Я расслабился. Сидел и слушал. На редкость естественное занятие — сидеть и внимать музыке, потихоньку возвращаясь к себе. Жизнь — это, оказывается, перевод шумных и бесконечных пауз на язык тихих и кратких мелодий. Временами, правда, велик соблазн принять первоисточник за китайскую грамоту.
— Ты какой-то грустный, — заметил Пашка. — Хочешь, я тебе новогоднюю передачу поставлю?
Я хмыкнул.
Над той программой мы карпели вместе. Назвали ее: "В год Лошади — со Змеей на шее" /бедная, конечно, лошадь…/. Был там эпизод. Автовокзал. На выходе из общественного туалета Пашка интервьюирует облегчившегося мужика:
— Ну, и как вам, так сказать, удобства?
— Ни хуя себе! — удивленно отвечает мужик. /Пашка потом эту реплику смикшировал, но все равно…/
Жаль, отца Евгения тогда не пригласили. Толкнул бы после всего рождественскую проповедь. Для профилактики и смягчения нравов.

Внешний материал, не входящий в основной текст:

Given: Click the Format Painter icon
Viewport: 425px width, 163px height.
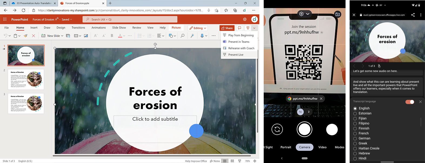Looking at the screenshot, I should pos(25,36).
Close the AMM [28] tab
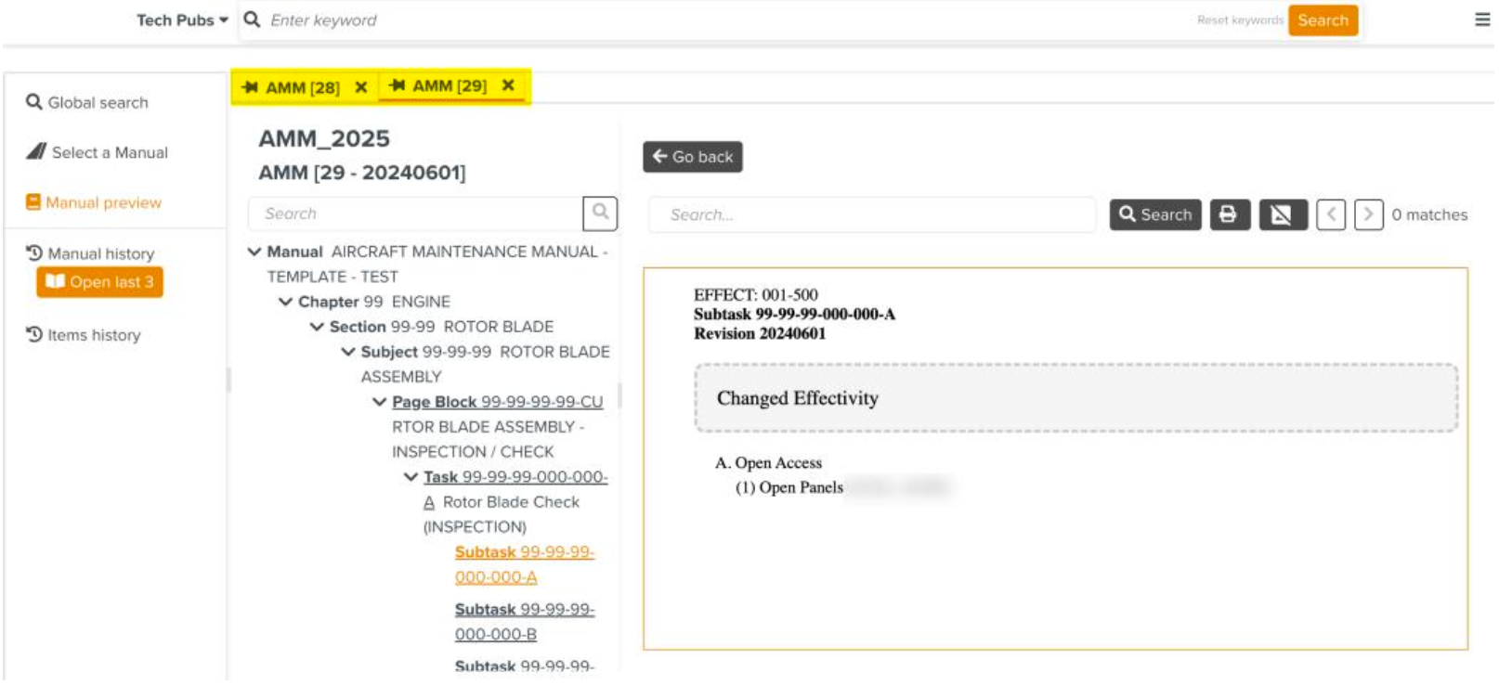Viewport: 1499px width, 698px height. pos(361,87)
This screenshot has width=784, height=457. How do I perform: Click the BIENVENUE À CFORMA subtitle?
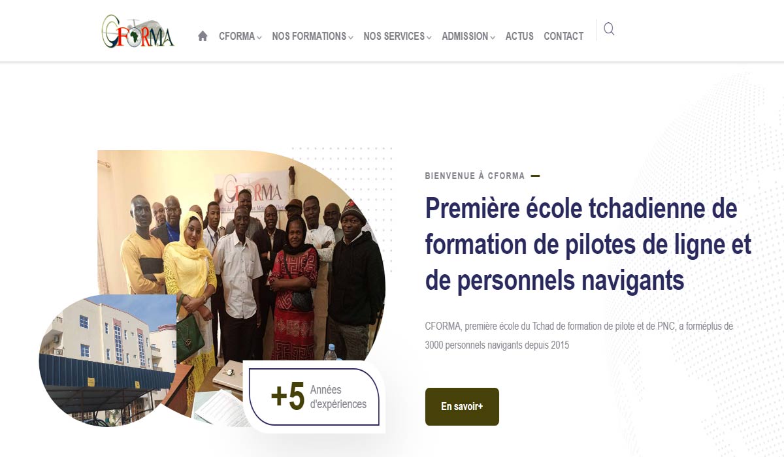(x=474, y=176)
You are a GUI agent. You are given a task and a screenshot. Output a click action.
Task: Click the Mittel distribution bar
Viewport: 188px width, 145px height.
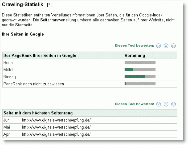140,70

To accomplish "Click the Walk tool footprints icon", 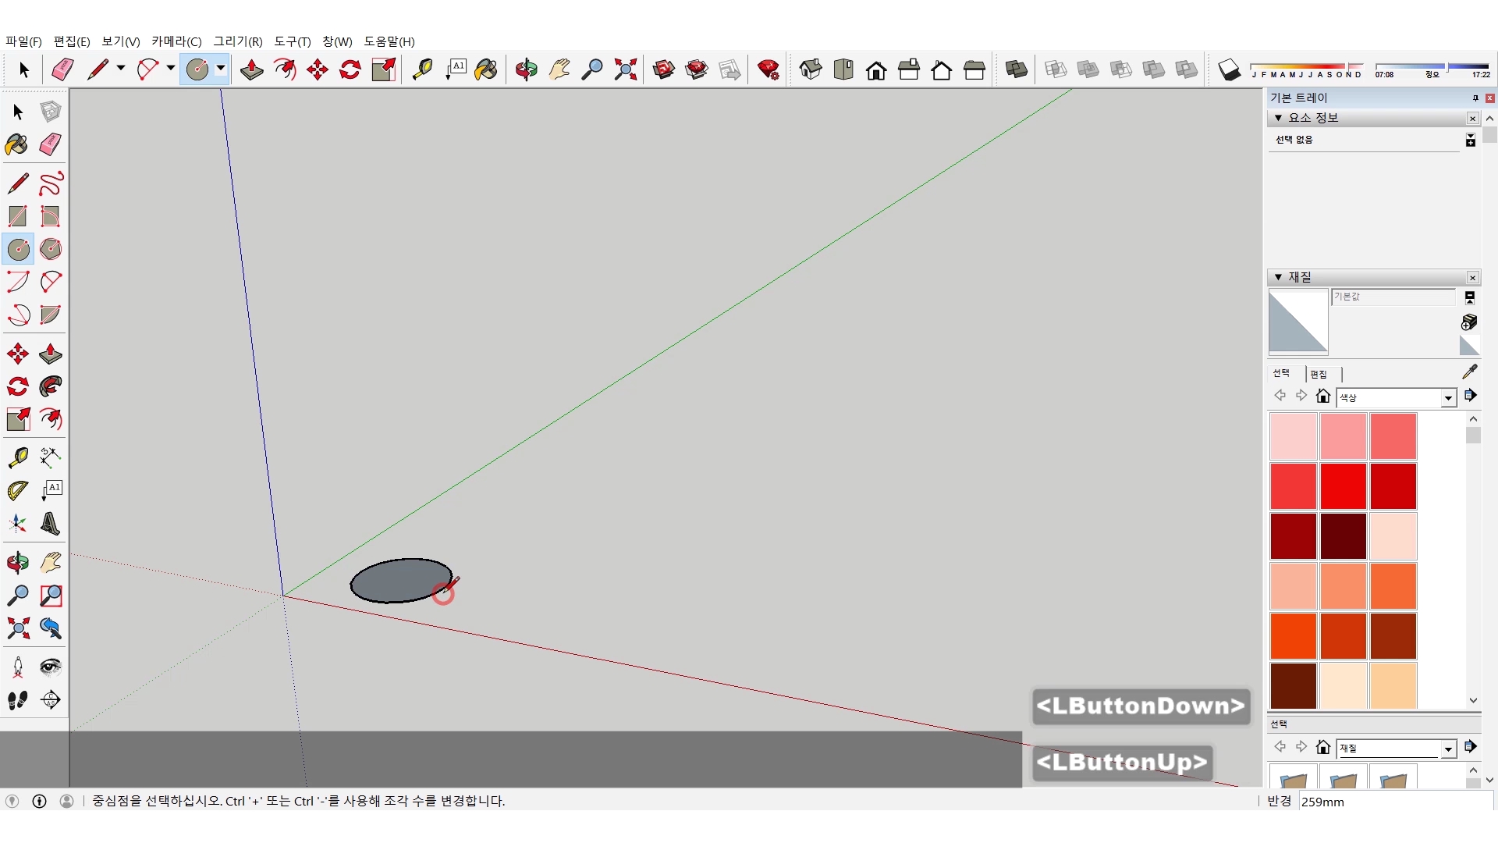I will click(17, 700).
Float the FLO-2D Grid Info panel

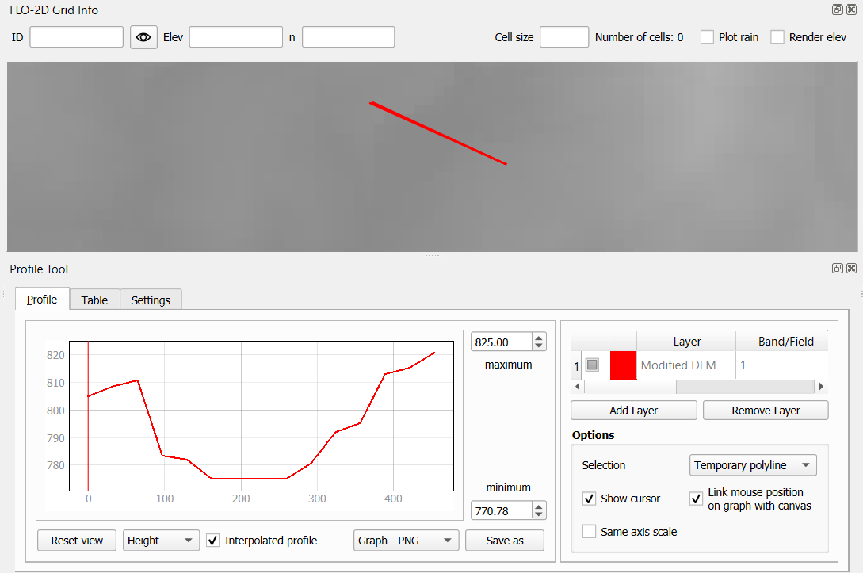(837, 10)
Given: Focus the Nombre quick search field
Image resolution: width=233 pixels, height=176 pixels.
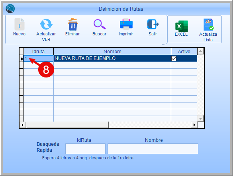Looking at the screenshot, I should pyautogui.click(x=153, y=149).
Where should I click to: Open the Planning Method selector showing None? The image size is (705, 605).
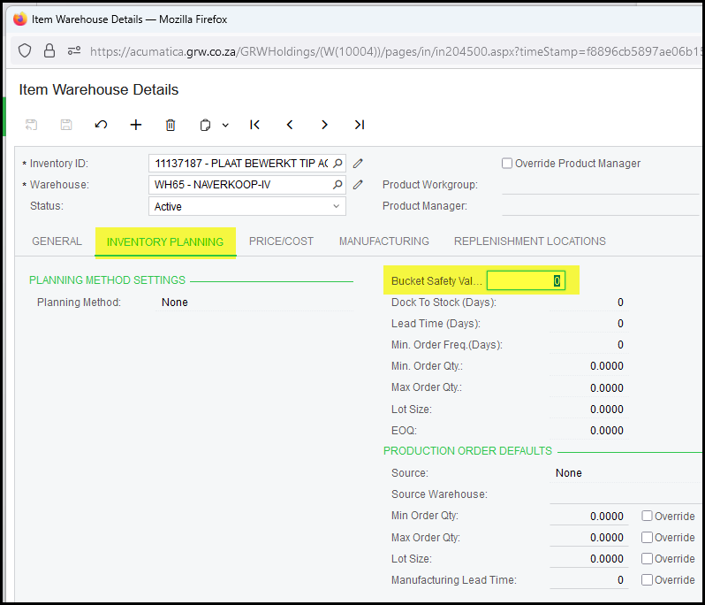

— Ладно, — говорю, — пойду я. Страждущие, жаждущие — сам понимаешь.
— Помнишь, у Фредди Меркури есть такая тема: сэйв ми, сэйв ми — спаси меня!..
— У Аллы Пугачевой, — говорю, — тоже есть.
— Ну, ты — конь!
— Холодно тут у тебя. Я бы на твоем месте побрился и повесил здесь портрет Малкова.
— Как будто от этого потеплеет.
— Нет, серьезно. Малков с Чиччолиной — художник и модель. Представляешь?
— Тебе, кстати, Ириша Сорока привет передает.
— Странные у тебя ассоциации.
— Божич, блин!
— Ладно, ладно. Кланяйся ей.
— Может, крутнуть "Что ж это со мной? Это… бабье началось лето"? — пропел Пашка.
— Ты бы нас, — говорю, — хоть познакомил, что ли. Студент-заочник…
Невероятно, но с Ирой мы ни разу не виделись. В этом заключалась неуловимая интрига. Я делал с Пашкой программы, она делала… Со мной получался какой-то капустник. Ей нравились музыкалки. Пашка называл ее "наша проникновенная ведущая". Объяснял красоту ее саунда чуть ли не степенью насморка. "Понимаешь, — говорил, — она вот так на кончик носа сдвинет очки…"
Иной раз я забегал в студию, и выяснялось, что она только-только ушла. Наконец однажды я услышал ее голос близко. На кассете. Она пела егоровскую песню, ту самую…
— Так включить? — повторил вопрос Пашка.
Вместо ответа я с порога помахал рукой. Не хватало мне еще заблудиться в собственной печали.